Convergence behaviour of 2DKEDA on set1

Figure 6 shows the results of the ATP30, ATP31 and ATP32 instances from set1. They are large instances: 191 < n < 259. The running time was 300 CPU seconds on each instance and the figure shows the average best results (in gap %) at the end of 5, 10, 30, 70, 150, 230 and 300 CPU seconds. The algorithm is more effective with these instances than the C5, C6 and C7 from set3. In the first 5 s the gap % are smaller than 1.4% and slowly descends to 0.3–0.8%. Because the improvement of the results is very slow, a longer running time cannot help finding better solutions.

Our goal was to build an estimation of distribution algorithm for the problem, which gives better result than the earlier evolutionary techniques. For 2DKP-OG we find only a few meta-heuristics, evolutionary methods. So for comparison we can chose only the CLGAL from Bortfeldt and Winter (2009) that is a GA and one of the best heuristics for the problem. The CLGAL was executed on Intel PC Core2 at 3 GHz processor with 2 GB RAM. It was implemented in C, and the authors did not give a time limit. In our comparison we give the results of IBBA from Wei and Lim (2015) too, that is recently the best heuristic for the problem. The IBBA was executed on an Intel Xeon E5430 clocked at 2.66 GHz (Quad Core) with 8 GB RAM running the CentOS 5 linux operating system. It was implemented in C++ and the time limit is set to 120 s for each instance.

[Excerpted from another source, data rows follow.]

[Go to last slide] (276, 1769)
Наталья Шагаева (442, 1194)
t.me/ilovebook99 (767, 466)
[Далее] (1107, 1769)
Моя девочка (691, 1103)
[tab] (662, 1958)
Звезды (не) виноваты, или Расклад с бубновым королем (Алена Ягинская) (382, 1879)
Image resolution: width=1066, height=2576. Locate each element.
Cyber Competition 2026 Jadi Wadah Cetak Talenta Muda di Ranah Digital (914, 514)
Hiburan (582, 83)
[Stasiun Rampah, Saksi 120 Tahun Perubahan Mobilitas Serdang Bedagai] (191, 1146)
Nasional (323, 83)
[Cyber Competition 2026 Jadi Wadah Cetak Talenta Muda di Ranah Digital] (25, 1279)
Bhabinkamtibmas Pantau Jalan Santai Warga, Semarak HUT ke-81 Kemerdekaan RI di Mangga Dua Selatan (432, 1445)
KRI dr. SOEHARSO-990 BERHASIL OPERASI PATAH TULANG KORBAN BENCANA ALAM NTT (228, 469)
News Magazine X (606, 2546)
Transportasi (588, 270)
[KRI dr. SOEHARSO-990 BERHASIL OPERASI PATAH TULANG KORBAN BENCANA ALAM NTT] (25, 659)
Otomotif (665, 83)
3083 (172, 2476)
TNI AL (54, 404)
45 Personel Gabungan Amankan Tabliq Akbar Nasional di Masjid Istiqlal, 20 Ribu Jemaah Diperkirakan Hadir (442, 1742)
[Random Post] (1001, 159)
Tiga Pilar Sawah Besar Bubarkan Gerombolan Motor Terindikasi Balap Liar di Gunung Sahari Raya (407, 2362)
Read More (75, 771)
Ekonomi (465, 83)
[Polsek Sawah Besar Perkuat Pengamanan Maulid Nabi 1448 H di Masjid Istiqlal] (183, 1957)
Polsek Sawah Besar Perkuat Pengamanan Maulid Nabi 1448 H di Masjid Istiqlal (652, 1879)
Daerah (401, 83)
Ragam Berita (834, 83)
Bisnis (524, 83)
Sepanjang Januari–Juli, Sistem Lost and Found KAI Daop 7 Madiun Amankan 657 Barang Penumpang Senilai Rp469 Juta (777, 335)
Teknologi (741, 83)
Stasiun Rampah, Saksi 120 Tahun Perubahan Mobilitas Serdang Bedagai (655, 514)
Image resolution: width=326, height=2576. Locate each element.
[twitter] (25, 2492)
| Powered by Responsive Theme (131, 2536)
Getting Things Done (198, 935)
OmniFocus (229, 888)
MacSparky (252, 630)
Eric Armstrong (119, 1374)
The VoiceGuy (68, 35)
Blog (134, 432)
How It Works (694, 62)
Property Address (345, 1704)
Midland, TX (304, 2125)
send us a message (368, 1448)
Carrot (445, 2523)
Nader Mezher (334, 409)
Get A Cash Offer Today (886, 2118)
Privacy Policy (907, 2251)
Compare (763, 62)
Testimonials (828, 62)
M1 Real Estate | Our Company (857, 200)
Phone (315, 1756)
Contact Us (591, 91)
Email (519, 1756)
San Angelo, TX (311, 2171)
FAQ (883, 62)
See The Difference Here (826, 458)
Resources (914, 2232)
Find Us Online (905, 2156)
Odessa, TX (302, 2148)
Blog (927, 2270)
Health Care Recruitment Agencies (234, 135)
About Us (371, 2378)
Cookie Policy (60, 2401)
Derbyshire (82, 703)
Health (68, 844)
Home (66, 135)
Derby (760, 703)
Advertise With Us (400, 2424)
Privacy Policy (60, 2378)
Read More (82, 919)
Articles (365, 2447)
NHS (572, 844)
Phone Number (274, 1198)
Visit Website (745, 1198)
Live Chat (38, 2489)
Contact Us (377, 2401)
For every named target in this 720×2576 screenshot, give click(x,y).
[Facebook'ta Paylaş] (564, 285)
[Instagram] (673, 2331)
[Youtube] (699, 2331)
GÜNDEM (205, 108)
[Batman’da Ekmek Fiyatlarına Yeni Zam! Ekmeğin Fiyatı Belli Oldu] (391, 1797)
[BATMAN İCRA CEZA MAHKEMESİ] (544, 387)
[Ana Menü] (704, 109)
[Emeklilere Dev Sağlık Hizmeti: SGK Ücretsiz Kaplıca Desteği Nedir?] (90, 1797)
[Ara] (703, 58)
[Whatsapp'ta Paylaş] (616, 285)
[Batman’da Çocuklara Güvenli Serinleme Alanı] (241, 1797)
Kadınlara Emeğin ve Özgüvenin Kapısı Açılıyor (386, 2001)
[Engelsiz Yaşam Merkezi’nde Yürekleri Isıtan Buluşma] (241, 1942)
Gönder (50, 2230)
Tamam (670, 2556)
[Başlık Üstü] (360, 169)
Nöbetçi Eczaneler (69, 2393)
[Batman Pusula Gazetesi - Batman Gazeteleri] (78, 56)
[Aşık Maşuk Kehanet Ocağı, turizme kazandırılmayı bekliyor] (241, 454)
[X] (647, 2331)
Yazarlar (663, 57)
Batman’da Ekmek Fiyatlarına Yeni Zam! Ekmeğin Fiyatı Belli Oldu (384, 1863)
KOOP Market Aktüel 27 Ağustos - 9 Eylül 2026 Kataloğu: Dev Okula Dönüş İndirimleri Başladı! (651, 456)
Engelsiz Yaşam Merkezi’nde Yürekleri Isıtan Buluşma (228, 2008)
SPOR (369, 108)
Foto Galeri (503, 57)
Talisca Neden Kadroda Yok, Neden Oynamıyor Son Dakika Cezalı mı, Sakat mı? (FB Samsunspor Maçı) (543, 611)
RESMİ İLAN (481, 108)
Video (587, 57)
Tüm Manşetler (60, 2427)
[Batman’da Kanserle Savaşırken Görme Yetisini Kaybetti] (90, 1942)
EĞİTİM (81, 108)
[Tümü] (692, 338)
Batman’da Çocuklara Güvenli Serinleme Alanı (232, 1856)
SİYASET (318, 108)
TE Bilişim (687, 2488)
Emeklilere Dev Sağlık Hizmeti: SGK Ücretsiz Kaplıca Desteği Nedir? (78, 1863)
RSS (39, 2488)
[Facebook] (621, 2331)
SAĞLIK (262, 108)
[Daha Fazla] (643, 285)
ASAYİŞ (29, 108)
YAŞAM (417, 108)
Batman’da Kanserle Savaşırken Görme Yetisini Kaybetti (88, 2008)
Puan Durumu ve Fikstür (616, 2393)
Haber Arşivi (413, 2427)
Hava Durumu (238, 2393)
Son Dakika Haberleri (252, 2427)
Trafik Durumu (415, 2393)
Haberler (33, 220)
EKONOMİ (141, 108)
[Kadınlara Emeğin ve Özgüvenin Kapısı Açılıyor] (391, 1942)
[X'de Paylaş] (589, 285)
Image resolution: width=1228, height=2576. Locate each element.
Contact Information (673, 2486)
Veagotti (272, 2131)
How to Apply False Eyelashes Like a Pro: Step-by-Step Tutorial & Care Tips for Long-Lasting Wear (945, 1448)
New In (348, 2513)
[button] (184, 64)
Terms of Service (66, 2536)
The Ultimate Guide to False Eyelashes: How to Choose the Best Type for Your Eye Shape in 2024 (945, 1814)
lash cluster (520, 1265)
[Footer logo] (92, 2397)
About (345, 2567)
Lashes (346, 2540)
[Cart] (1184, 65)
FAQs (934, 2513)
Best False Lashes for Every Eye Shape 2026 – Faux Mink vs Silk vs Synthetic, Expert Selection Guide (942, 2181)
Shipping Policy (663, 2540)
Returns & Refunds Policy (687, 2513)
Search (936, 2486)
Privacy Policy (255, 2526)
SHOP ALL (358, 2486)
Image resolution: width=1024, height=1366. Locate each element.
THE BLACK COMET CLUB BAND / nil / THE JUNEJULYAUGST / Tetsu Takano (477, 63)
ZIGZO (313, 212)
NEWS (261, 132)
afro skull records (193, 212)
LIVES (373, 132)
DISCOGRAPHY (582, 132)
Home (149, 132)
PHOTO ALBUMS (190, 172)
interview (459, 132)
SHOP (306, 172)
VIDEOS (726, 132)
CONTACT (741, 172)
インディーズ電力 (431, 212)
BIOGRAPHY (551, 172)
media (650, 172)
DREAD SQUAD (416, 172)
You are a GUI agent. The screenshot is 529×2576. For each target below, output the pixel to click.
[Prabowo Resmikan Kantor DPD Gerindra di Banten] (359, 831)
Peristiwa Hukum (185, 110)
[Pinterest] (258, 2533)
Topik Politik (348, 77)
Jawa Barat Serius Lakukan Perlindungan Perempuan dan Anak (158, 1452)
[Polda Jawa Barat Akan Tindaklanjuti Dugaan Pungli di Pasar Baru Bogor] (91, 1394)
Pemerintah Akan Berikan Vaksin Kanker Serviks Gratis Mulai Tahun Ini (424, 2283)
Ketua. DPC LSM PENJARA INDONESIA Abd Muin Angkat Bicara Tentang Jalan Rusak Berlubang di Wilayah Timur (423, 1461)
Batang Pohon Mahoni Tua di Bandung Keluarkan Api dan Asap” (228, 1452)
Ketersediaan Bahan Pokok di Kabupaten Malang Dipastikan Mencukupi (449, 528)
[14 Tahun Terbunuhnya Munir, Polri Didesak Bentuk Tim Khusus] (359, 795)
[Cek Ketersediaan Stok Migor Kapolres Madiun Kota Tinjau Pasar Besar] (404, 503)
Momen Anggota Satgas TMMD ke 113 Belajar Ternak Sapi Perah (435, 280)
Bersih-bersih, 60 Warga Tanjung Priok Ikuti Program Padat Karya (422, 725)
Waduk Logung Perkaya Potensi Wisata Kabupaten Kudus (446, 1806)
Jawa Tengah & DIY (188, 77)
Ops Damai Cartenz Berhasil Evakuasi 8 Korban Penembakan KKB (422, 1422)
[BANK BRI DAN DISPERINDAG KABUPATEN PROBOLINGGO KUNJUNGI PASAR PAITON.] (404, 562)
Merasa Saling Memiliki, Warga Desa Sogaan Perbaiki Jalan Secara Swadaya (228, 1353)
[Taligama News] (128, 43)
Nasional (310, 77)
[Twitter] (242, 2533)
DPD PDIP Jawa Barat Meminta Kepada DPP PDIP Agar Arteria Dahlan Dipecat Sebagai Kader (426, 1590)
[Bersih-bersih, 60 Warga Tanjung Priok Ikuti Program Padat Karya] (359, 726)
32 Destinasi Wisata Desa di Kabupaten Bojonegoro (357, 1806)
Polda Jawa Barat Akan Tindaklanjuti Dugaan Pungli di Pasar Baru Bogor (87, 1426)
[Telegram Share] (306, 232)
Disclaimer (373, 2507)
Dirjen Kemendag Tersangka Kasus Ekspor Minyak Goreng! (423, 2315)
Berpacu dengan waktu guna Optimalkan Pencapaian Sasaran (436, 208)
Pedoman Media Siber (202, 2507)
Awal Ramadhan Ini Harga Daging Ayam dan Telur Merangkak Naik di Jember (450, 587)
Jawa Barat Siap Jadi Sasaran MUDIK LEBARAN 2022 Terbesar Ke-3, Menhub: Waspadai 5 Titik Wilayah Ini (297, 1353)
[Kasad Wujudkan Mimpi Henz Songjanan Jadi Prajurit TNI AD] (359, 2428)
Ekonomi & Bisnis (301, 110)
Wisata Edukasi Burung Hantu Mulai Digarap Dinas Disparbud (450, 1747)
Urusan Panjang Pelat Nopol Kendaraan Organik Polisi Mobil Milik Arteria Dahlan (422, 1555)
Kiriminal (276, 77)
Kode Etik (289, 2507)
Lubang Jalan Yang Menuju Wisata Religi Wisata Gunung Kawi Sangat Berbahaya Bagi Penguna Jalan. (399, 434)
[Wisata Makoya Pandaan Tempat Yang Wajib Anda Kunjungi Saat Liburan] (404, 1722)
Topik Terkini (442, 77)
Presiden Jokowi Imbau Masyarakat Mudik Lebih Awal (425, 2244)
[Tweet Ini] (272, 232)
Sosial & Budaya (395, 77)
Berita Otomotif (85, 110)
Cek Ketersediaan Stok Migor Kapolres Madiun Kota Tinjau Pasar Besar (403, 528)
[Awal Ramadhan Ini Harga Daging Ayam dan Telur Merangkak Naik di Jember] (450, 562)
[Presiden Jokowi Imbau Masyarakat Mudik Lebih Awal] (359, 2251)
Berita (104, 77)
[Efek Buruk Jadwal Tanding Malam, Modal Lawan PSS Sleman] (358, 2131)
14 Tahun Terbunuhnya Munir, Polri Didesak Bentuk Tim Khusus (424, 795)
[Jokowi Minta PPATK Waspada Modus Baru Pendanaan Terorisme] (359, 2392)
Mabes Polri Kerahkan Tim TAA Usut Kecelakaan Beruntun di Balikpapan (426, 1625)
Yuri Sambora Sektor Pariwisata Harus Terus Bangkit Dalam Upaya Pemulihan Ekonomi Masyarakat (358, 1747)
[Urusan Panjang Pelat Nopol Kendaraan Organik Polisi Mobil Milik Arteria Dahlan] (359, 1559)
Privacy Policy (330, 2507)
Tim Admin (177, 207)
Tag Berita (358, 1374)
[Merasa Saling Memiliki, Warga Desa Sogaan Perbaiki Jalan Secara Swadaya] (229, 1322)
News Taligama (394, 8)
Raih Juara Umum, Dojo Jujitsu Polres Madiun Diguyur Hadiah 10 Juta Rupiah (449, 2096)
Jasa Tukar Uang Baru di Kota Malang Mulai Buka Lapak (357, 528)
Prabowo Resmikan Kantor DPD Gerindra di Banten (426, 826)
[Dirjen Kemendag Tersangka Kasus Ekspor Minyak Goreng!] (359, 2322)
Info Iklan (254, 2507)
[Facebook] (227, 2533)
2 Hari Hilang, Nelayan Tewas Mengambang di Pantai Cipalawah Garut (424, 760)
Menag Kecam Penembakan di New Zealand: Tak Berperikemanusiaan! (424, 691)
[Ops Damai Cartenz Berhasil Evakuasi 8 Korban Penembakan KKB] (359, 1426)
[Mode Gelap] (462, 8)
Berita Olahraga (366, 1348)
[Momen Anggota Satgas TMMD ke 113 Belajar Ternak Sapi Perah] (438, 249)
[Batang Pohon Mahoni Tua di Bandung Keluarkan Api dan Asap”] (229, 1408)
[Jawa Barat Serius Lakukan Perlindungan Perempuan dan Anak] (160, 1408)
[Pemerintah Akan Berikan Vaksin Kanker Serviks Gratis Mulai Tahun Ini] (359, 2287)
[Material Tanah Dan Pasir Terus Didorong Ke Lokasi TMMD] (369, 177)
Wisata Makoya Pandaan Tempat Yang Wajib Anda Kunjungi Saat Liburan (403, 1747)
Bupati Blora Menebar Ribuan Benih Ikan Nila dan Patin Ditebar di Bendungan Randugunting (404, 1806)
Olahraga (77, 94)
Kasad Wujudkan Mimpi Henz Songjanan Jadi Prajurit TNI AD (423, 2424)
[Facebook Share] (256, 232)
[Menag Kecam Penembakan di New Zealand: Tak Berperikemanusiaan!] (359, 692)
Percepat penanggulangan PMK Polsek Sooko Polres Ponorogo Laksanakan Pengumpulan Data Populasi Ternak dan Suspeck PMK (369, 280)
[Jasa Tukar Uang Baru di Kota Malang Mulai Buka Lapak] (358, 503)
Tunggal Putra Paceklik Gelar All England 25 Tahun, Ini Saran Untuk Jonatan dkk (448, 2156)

For comparison we show the results based on Wei and Lim (2015). The comparison between CLGAL, IBBA and 2DKEDA is summarized in Table 2. This table gives the average best result in gap %, the names of the sets, the methods, the number of instances in the sets (#inst) and the number of instances where optimal solutions were found (#opt). The best solution is highlighted with bold character in Table 2. On the set1, set2 and set5 the results of CLGAL were not published. In the comparison of 2DKEDA and CLGAL, we see that CLGAL has only on the set3 better result with 0.16 gap %. On the set6 2DKEDA is better with 1.1 gap % and on the subsets of set7 2DKEDA has better results with 0.11–0.22 gap %. Comparing the number of the optimal solutions found shows that 2DKEDA has better results on set3, set6 and set7 as well.

Table 2 Comparison of the average best results (gap %) of the methods

In the comparison of 2DKEDA and IBBA we see that every result of IBBA is better. IBBA has better results with 0.1–0.8 gap % and found more optimal solutions, too. The results of the algorithms are similar only at set2. We can compare the running times of IBBA and 2DKEDA, too. 2DKEDA use about two times more running times than IBBA.

We can conclude that 2DKEDA is better evolutionary method for the problem as CLGAL based on the comparison.

7 Conclusion

In this paper we have presented an estimation of distribution algorithm for the 2D knapsack problem with guillotine constraint. Our algorithm uses two probability models to generate a descendent. Based on the first model it selects the subset of rectangles for cutting and based on the second model it divides the rectangles from the subset into separated layers. We give a new sampling technique to select the rectangles for the layers. The algorithm improves the quality of the solution with the generation of a descendent with selection and a new mutation operator based on the second probability model too.

Our goal was to build an estimation of distribution algorithm for the problem, which gives better result than the earlier evolutionary technique. For comparison we can choose only the CLGAL from Bortfeldt and Winter (2009), which is one of the best heuristics for the problem. The comparison between CLGAL and our algorithm show that our evolutionary algorithm has better results generally.